I appreciate this exchange for at least two reasons: 1) we know nothing of the setting of Ammon's declaration, but that Aaron was able to interject the way in which he did gives credence to the council-format of teaching the gospel of Christ, and 2) the honesty and candor of Aaron, wrought out of love for his brother, that permitted him to express his concern.

What's more fascinating here is that the reason Aaron reprimands Ammon is because he perceives that Ammon is being boastful. Consider these statements: 
  • "For if we had not come up out of the land of Zarahemla" (vs. 9)
  • " yea, behold, many mighty miracles we have wrought in this land" (vs. 12)
 Yes, there is a tendency here to think that Ammon is taking credit in part for what had transpired among the Lamanites. But there is a different way of looking at this. In full context, consider rather the need for these missionaries to take action in order to assist the Lord in His Work.

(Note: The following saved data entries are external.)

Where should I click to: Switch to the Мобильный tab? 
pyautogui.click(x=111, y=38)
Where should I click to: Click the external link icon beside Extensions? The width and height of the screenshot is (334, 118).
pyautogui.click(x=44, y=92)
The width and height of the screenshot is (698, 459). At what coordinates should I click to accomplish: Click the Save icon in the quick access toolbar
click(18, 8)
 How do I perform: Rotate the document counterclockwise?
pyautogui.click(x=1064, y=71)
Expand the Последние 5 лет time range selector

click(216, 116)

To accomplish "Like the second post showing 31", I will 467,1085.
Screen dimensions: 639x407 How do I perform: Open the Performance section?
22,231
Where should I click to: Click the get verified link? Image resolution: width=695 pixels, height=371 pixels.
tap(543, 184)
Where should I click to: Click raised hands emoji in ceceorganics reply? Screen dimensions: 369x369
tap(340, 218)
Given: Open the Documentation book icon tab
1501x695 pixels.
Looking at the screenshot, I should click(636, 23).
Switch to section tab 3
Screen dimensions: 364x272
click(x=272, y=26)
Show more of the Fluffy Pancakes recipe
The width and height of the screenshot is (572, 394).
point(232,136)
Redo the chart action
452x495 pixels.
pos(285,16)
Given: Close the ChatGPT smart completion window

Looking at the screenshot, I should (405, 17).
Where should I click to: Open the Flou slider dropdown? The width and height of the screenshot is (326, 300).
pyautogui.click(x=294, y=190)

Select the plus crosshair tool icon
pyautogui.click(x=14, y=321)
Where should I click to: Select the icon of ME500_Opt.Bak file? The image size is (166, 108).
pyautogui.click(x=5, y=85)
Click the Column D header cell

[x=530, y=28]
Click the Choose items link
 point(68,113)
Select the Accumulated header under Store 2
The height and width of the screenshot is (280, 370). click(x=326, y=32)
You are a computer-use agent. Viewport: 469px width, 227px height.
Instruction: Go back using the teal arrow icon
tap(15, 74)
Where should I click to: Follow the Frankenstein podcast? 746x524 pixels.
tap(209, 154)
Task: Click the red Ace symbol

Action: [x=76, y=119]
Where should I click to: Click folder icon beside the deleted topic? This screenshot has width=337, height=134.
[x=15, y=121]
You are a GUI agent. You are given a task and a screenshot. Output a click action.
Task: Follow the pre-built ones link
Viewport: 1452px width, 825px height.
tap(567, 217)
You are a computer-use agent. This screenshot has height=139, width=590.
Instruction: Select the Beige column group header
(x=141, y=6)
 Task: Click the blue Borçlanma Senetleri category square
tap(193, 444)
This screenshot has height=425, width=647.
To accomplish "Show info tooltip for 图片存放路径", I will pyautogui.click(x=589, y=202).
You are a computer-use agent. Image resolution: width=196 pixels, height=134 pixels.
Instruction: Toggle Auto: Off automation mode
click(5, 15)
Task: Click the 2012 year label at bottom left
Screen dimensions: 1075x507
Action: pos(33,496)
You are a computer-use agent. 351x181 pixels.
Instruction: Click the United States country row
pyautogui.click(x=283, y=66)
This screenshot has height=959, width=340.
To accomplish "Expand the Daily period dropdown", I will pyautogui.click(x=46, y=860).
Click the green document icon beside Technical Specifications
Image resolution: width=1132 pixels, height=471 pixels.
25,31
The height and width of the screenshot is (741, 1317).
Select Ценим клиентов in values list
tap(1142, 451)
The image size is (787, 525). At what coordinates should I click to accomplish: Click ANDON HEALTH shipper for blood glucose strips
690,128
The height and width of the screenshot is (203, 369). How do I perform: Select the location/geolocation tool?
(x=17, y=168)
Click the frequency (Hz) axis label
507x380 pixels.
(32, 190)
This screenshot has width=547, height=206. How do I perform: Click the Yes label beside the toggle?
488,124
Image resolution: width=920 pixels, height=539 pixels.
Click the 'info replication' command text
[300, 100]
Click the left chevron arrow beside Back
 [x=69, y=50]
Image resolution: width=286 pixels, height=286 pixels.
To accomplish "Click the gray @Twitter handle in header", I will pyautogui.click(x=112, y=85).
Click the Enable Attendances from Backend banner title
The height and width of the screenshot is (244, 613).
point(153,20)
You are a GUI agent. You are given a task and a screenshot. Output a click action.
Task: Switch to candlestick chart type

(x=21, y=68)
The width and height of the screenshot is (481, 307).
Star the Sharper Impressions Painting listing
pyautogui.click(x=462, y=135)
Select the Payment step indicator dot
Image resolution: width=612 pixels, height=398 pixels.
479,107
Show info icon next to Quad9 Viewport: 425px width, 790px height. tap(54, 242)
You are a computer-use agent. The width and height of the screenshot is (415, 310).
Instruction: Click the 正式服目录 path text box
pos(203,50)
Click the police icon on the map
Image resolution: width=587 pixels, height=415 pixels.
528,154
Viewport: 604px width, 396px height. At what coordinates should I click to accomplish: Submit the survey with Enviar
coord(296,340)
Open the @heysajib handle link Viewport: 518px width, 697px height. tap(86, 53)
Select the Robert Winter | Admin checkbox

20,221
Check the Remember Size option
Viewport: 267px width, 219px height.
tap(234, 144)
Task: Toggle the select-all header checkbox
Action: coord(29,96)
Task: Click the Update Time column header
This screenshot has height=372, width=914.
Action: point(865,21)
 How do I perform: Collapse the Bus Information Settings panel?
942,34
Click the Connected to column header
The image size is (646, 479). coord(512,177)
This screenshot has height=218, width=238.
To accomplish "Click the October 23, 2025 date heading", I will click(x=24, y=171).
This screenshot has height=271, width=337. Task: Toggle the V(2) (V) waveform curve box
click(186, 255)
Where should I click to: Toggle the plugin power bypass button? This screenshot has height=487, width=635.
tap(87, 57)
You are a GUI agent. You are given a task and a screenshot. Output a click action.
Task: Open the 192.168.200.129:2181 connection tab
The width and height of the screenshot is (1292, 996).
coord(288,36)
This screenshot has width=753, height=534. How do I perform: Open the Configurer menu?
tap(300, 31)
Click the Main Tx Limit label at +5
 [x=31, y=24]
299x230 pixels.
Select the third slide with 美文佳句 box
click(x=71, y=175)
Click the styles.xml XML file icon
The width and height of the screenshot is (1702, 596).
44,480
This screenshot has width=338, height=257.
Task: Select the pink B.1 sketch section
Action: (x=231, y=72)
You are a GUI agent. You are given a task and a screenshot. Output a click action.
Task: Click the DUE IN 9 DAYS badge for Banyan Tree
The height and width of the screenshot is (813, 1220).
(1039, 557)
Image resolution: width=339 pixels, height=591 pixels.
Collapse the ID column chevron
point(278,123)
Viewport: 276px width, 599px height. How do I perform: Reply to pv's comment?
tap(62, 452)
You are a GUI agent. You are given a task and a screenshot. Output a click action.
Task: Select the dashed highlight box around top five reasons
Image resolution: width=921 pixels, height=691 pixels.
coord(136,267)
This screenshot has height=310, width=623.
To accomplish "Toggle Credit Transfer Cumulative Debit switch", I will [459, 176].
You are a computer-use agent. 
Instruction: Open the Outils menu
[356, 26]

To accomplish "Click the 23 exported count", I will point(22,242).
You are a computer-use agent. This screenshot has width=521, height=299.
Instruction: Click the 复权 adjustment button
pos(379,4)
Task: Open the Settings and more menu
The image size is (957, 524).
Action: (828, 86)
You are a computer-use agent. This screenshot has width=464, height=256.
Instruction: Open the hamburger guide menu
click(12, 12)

Blessed be the name of our God... for he doth work righteousness forever.... For if we had not come up out of the land of Zarahemla... these... would still have been racked with hatred against us, yea, and they would also have been strangers to God. (vs. 8 - 9)

Before acknowledging their part in the work, Ammon clearly signals that this is God's work that is being accomplished here. Later we also can see this:

Yea, I know that I am nothing; as to my strength I am weak; therefore I will not boast of myself, but I will boast of my God, for in his strength I can do all things; yea, behold, many mighty miracles we have wrought in this land, for which we will praise his name forever. Behold, how many thousands of our brethren has he loosed from the pains of hell; (vs. 12 - 13)
This point cannot be emphasized enough. For whatever reason, in the equity of the Lord's Plan of Salvation, in order for salvation to be claimed by those who do not already have it, it seems that it is requisite that those who do have the gospel take action to share it with those around them. We are dependent upon each other for our salvation.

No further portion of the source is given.